Cette préconisation rejoint celles du Conseil national du sida, de l’Organisation mondiale de la santé (OMS) ou l’Office national des Nations Unies contre la drogue et le crime (ONUDC). Un groupe de travail mis en place par les ministères de la Santé et de la Justice a rendu des conclusions dans le même sens en juin dernier. Mais le gouvernement n’a toujours pris aucune mesure pour rendre accessible en prison certains dispositifs de réduction des risques déjà en vigueur en milieu libre : distribution de tampons alcoolisés, de pansements, de seringues stériles, de matériel stérile pour inhaler, etc.
Des mesures déjà effectives dans divers pays : de la Suisse à l’Iran, en passant par l’Allemagne, l’Espagne, le Kirghiztan… « Toutes les évaluations ont montré que ces programmes sont efficaces » souligne l’OMS : « ils réduisent le partage des seringues et l’incidence du VIH et des hépatites, sans augmenter l’usage de drogues et l’injection. Au contraire, ils ont même tendance à les diminuer : l’accompagnement conduit plus facilement aux traitements de substitution que la répression ou l’injonction. Les seringues ne sont jamais utilisées comme arme, et ces programmes améliorent la sécurité générale de la prison ».

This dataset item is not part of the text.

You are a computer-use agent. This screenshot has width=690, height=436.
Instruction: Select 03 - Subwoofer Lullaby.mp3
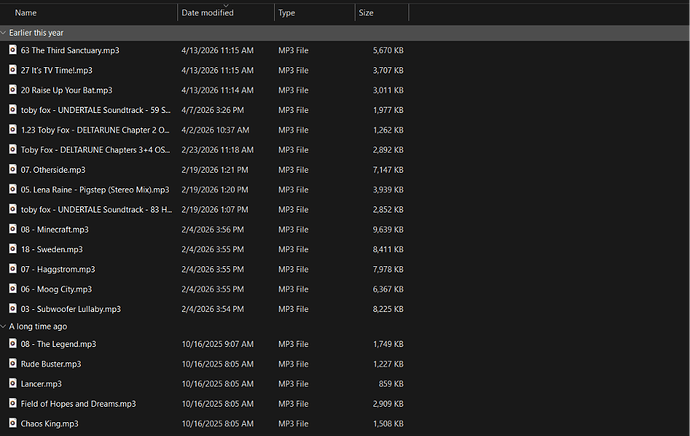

Déni de l’usage de drogues
Des arguments que la France ne semble toujours pas prête à intégrer, au bénéfice d’un déni de l’usage de drogues en prison et autres pratiques à risque. Une étude publiée en avril 2012 montrait pourtant que parmi les détenus consultés au sein de la maison d’arrêt de Bordeaux, 27 % déclarent avoir consommé de la cocaïne en prison, 19 % de l’héroïne, 11 % du crack et 27 % d’autres substances. La moitié de ceux qui inhalent disent partager leurs pailles et plus de la moitié des injecteurs (60 %) partager leur seringues. 27 % des détenus ont aussi signalé s’être fait tatouer en prison, le plus souvent sans désinfection ou en utilisant un mauvais procédé : briquet, eau de Javel très diluée, etc. (Rossard and al, Le Courrier des Addictions, avril-juin 2012).

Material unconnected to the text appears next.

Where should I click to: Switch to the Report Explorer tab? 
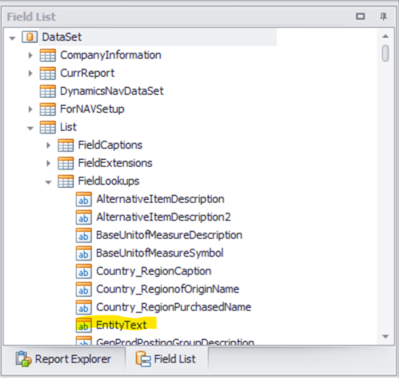[x=63, y=359]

Au regard des taux alarmants de prévalence du VIH et du VHC en prison, il est urgent de traduire en actes le principe d’équivalence des soins et de la prévention en prison. Il est intolérable que des personnes soient davantage exposées à des risques de contamination parce qu’elles sont détenues, et de ce fait empêchées d’accéder à du matériel stérile.